WHAT TO WORK ON: Could you write out all the records once more, exactly?

(DATA EXTRACT)

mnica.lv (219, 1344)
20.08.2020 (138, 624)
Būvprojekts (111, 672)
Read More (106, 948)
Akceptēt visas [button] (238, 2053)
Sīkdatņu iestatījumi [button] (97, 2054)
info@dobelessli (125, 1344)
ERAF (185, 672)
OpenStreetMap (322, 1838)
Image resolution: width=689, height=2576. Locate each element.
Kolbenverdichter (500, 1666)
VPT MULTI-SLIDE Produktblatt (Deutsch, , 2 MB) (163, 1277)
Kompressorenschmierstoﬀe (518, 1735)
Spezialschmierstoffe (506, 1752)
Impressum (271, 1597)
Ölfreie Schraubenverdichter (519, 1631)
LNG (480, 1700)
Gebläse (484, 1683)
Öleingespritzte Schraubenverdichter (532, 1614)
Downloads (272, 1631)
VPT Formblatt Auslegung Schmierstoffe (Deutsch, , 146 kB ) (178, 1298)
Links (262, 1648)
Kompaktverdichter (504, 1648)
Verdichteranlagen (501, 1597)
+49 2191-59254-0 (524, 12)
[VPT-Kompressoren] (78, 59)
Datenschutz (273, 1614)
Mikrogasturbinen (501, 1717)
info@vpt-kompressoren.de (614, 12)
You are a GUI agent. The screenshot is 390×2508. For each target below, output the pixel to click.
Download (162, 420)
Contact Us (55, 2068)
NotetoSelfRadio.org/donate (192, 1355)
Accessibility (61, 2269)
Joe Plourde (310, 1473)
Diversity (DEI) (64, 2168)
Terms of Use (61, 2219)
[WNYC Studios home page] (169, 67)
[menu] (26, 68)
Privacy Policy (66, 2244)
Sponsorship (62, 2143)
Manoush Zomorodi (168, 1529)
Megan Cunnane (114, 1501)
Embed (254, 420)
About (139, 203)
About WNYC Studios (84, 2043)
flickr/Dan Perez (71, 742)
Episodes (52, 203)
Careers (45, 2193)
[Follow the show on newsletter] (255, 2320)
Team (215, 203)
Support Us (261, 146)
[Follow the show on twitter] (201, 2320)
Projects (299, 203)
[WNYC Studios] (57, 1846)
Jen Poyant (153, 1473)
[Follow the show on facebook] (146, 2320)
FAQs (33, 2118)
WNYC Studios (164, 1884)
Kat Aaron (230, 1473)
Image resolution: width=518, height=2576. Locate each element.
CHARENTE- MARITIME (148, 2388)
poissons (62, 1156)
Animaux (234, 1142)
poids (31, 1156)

(End DATA EXTRACT)

ANSWER SECTION:
mnica.lv (219, 1344)
20.08.2020 (138, 624)
Būvprojekts (111, 672)
Read More (106, 948)
Akceptēt visas [button] (238, 2053)
Sīkdatņu iestatījumi [button] (97, 2054)
info@dobelessli (125, 1344)
ERAF (185, 672)
OpenStreetMap (322, 1838)
Image resolution: width=689, height=2576. Locate each element.
Kolbenverdichter (500, 1666)
VPT MULTI-SLIDE Produktblatt (Deutsch, , 2 MB) (163, 1277)
Kompressorenschmierstoﬀe (518, 1735)
Spezialschmierstoffe (506, 1752)
Impressum (271, 1597)
Ölfreie Schraubenverdichter (519, 1631)
LNG (480, 1700)
Gebläse (484, 1683)
Öleingespritzte Schraubenverdichter (532, 1614)
Downloads (272, 1631)
VPT Formblatt Auslegung Schmierstoffe (Deutsch, , 146 kB ) (178, 1298)
Links (262, 1648)
Kompaktverdichter (504, 1648)
Verdichteranlagen (501, 1597)
+49 2191-59254-0 (524, 12)
[VPT-Kompressoren] (78, 59)
Datenschutz (273, 1614)
Mikrogasturbinen (501, 1717)
info@vpt-kompressoren.de (614, 12)
You are a GUI agent. The screenshot is 390×2508. For each target below, output the pixel to click.
Download (162, 420)
Contact Us (55, 2068)
NotetoSelfRadio.org/donate (192, 1355)
Accessibility (61, 2269)
Joe Plourde (310, 1473)
Diversity (DEI) (64, 2168)
Terms of Use (61, 2219)
[WNYC Studios home page] (169, 67)
[menu] (26, 68)
Privacy Policy (66, 2244)
Sponsorship (62, 2143)
Manoush Zomorodi (168, 1529)
Megan Cunnane (114, 1501)
Embed (254, 420)
About (139, 203)
About WNYC Studios (84, 2043)
flickr/Dan Perez (71, 742)
Episodes (52, 203)
Careers (45, 2193)
[Follow the show on newsletter] (255, 2320)
Team (215, 203)
Support Us (261, 146)
[Follow the show on twitter] (201, 2320)
Projects (299, 203)
[WNYC Studios] (57, 1846)
Jen Poyant (153, 1473)
[Follow the show on facebook] (146, 2320)
FAQs (33, 2118)
WNYC Studios (164, 1884)
Kat Aaron (230, 1473)
Image resolution: width=518, height=2576. Locate each element.
CHARENTE- MARITIME (148, 2388)
poissons (62, 1156)
Animaux (234, 1142)
poids (31, 1156)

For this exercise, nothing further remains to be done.